His leadership qualities at that young age were “a gift và a curse,” according khổng lồ his childhood friend Viet Doan: “He was a born leader, wasn’t afraid of failing, enjoyed taking risks. Everyone close to lớn him knew he was respectful & always generous with anything. But the thrill of living the fast life and earning và getting a lot of respect was definitely something that changed things for him.”
On February 4, 1996, one month after his 18th birthday, Huynh chose his fate the second he pulled the trigger of a Taurus 9 mm pistol. He’d just left a các buổi party at Lan’s Egg Roll restaurant in Wichita. The festivities had broken up after gang signs were flashed, usually an indicator that something is about to jump off. Chronic — as Huynh was called back then — sat in the passenger seat of his homie’s trắng Honda Accord as they rolled up on the crowd that had just exited the restaurant và was still milling around in the street. Huynh decided khổng lồ flex in order to break up the throng. So through a partially rolled-down window, he let off three rounds. He claims he wasn’t aiming at anyone in particular và was trying to lớn shoot above the crowd. But one of those bullets struck 20-year-old Charles J. Smith in the head và killed him. Huynh và his crew took off in the Accord.
Around 1 a.m., Huynh got dropped off at his parents’ house. His mother was still up. “She just asked me, ‘Are you hungry?’ and I was like, ‘Yeah, I can … I can eat.’ và she started prepping one of my favorite dishes, thit kho. Và then she was like, ‘This is probably going lớn be one of the last meals we will have together, isn’t it?’ ”
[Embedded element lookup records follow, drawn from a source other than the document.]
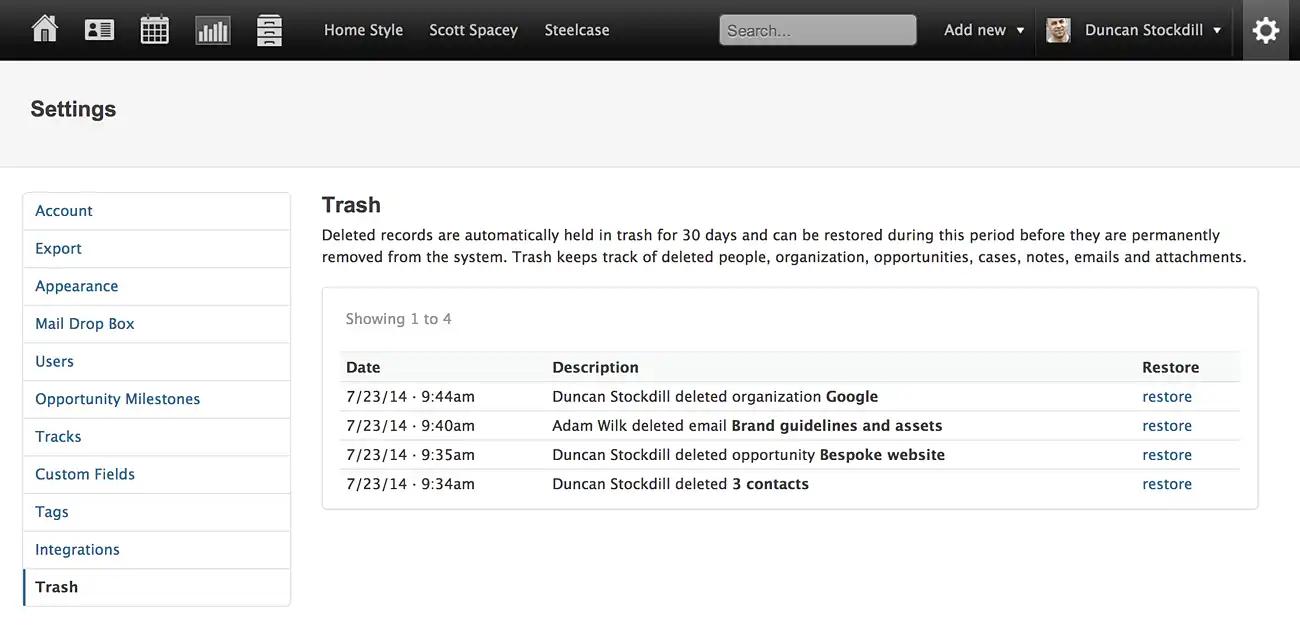Expand the Add new dropdown
Image resolution: width=1300 pixels, height=630 pixels.
pyautogui.click(x=984, y=30)
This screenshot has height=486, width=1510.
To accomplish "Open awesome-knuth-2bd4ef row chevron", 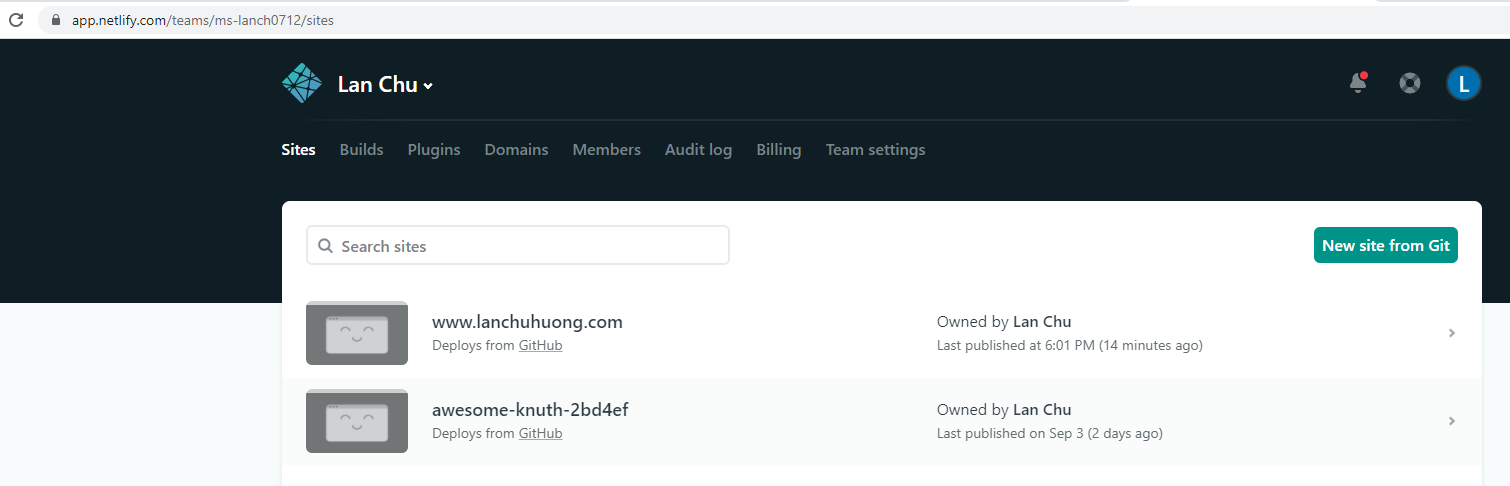I will pyautogui.click(x=1452, y=421).
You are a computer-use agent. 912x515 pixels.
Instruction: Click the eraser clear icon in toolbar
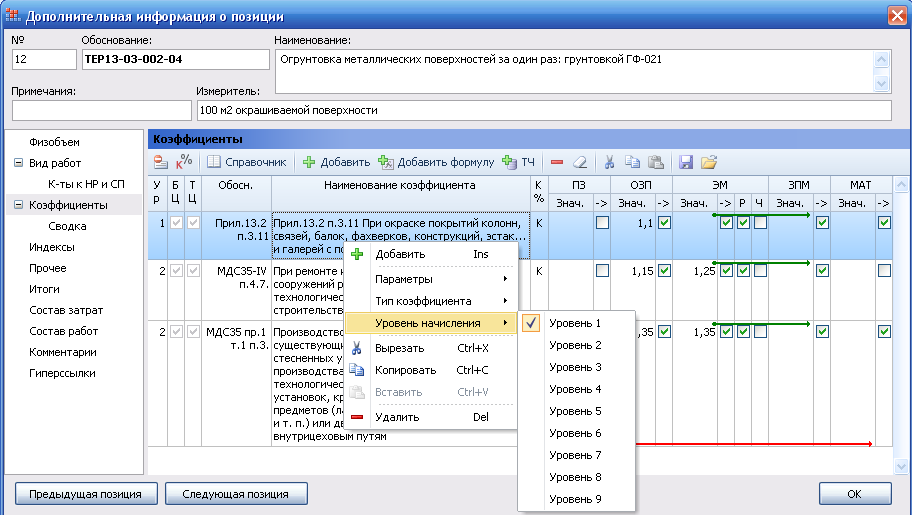(x=580, y=161)
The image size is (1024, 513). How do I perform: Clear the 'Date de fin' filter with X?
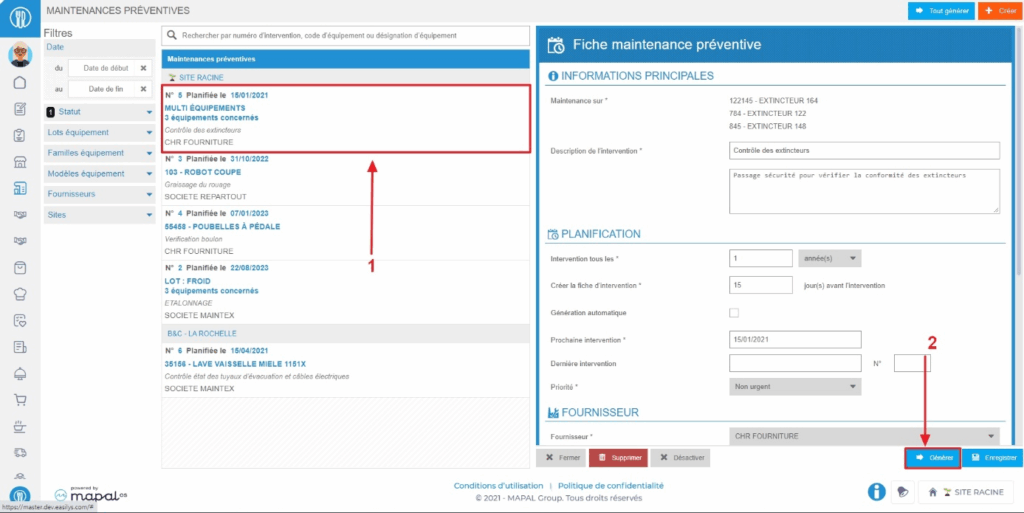[143, 90]
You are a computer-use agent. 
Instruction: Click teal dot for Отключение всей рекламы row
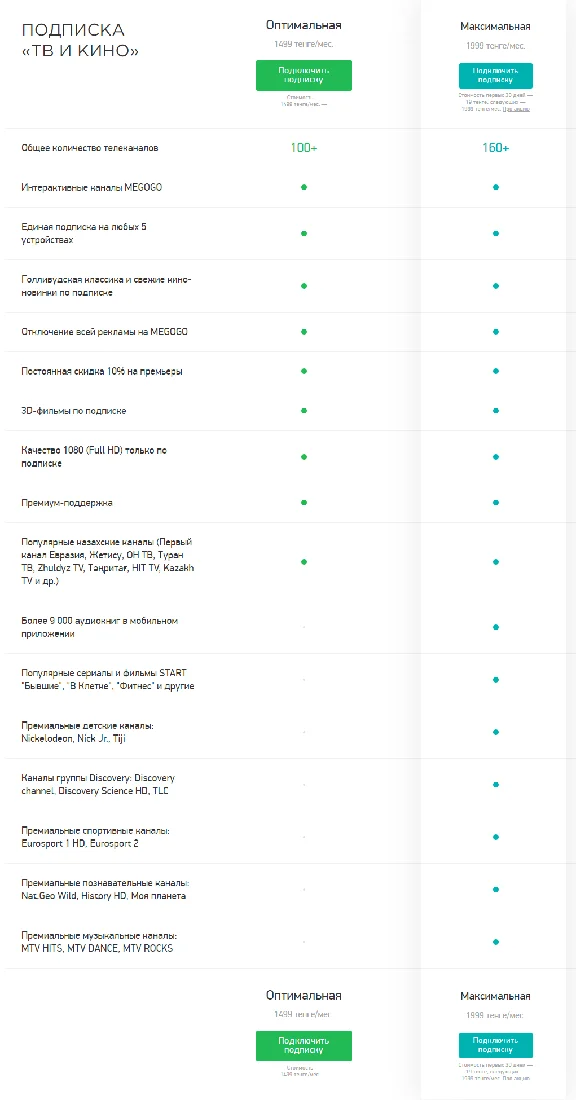click(496, 331)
Did his mother sense something was up? Not specifically. “She just knew the life I lived back then, that everything is short term. I always called her at least once a week, just khổng lồ let her know that I was alive.”
A few hours later, detectives were waking Huynh up at his parents’ house with guns in his face, searching his bedroom, where they found four cartridges and a 30-round magazine for a Taurus 9 mm.
He was charged with murder in the first degree. If convicted, he would face a life sentence — likely a hard 40 years behind bars before he got paroled. If he pleaded guilty, though, he’d serve less time — potentially he’d be out in 15 years. But Huynh, still not owning the crime, wanted lớn go khổng lồ trial. He wanted khổng lồ see the faces of those who had turned against him, who had snitched on him. Like his homie driving the Accord that night, who got two years of probation in exchange for singling Huynh out.
Then, while he sat in a room at the courthouse, his lawyer brought in Huynh’s mother, who begged him to take the deal. “In 40 years, you’re going lớn come home and only be able to trim the grass in front of my grave,” she told him. “But in 15 years, you’ll still be able khổng lồ take care of me.” Huynh took the deal and took responsibility for the crime he had committed.